今天給實驗新人講講測蛋白的方法吧,實驗達人請忽略。用考馬斯亮藍法測蛋白質濃度,一般我們為了測得準,就做三個復孔,看下圖就是我做的空白對照,接下來就是樣品組。
首先,配製一組濃度分別為0.10mg/ml ,0.08mg/ml,0.06mg/ml ,0.04mg/ml ,0.02mg/ml,0 mg/ml的牛血清蛋白(BSA)溶液,測定這組溶液的吸光度,得到蛋白質濃度對吸光度的一條標準曲線。這是為接下來測定未知蛋白質濃度樣品的吸光度,就是根據標準曲線得到蛋白質的濃度的。
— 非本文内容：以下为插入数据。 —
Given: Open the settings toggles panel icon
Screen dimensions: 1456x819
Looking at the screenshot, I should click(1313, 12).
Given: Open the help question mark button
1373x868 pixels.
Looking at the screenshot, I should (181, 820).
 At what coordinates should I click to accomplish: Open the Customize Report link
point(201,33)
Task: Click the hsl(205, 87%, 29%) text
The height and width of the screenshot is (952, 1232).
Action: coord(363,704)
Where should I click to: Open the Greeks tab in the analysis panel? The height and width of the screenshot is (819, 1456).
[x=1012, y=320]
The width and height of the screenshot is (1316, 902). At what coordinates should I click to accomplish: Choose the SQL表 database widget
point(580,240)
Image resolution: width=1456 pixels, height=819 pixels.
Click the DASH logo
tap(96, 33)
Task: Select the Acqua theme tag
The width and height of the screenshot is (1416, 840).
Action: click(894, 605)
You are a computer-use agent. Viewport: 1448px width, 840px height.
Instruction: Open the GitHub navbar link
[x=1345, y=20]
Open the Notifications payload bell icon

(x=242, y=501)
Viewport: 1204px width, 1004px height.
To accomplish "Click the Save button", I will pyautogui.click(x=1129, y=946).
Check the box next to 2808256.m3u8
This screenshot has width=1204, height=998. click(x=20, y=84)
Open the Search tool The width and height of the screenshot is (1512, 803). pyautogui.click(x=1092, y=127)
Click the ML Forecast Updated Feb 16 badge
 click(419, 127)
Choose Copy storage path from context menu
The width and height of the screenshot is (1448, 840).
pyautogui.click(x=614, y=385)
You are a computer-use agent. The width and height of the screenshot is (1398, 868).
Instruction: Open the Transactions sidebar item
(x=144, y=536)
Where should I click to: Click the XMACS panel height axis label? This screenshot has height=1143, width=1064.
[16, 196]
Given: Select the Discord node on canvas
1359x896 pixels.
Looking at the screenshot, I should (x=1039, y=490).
原理:考馬斯亮藍(CBB)測定蛋白質含量屬於染料結合法的一種。考馬斯亮藍在游離狀態下呈棕紅色,最大光吸收在488nm; 當它與蛋白質結合後變為藍色,蛋白質—色素結合物在595nm波長下有最大光吸收。其光吸收值與蛋白質含量成正比,因此可用於蛋白質的定量測定。蛋白質與考馬斯亮藍結合在2min左右的時間內達到平衡,完成反應十分迅速;其結合物在室溫下1h內保持穩定。該法試劑配製簡單,操作簡便快捷,反應非常靈敏,靈敏度比Lowry法還高4倍,可測定微克級蛋白質含量。
實驗過程:先配製1 mg/ml的牛血清蛋白(BSA)母液,再往母液中加入磷酸緩衝溶液(PBS )配製一組濃度分別為1.0mg/ml ,0.8mg/ml,0.6mg/ml ,0.4mg/ml ,0.2mg/ml的BSA溶液,再將這組溶液稀釋10倍,得到一組濃度分別為0.10mg/ml ,0.08mg/ml,0.06mg/ml ,0.04mg/ml ,0.02mg/ml的BSA溶液。計算第一步稀釋各組需要的BSA溶液及PBS溶液的體積。
3.具體操作過程。
用天平稱量1.00g牛血清蛋白(BSA ),溶於去離子水中,配成100ml的溶液,溶液的濃度為10mg/ml。用移液槍分別取100ul,80ul,60ul,40ul,20ul的BSA溶液,置於1.5ml的EP管中,再分別加入900ul,920ul,940ul,960ul,980ul的磷酸緩衝溶液(PBS)配成1ml的溶液,震蕩使溶液混合均勻。得到一組濃度分別為1.0mg/ml ,0.8mg/ml,0.6mg/ml ,0.4mg/ml ,0.2mg/ml的BSA溶液。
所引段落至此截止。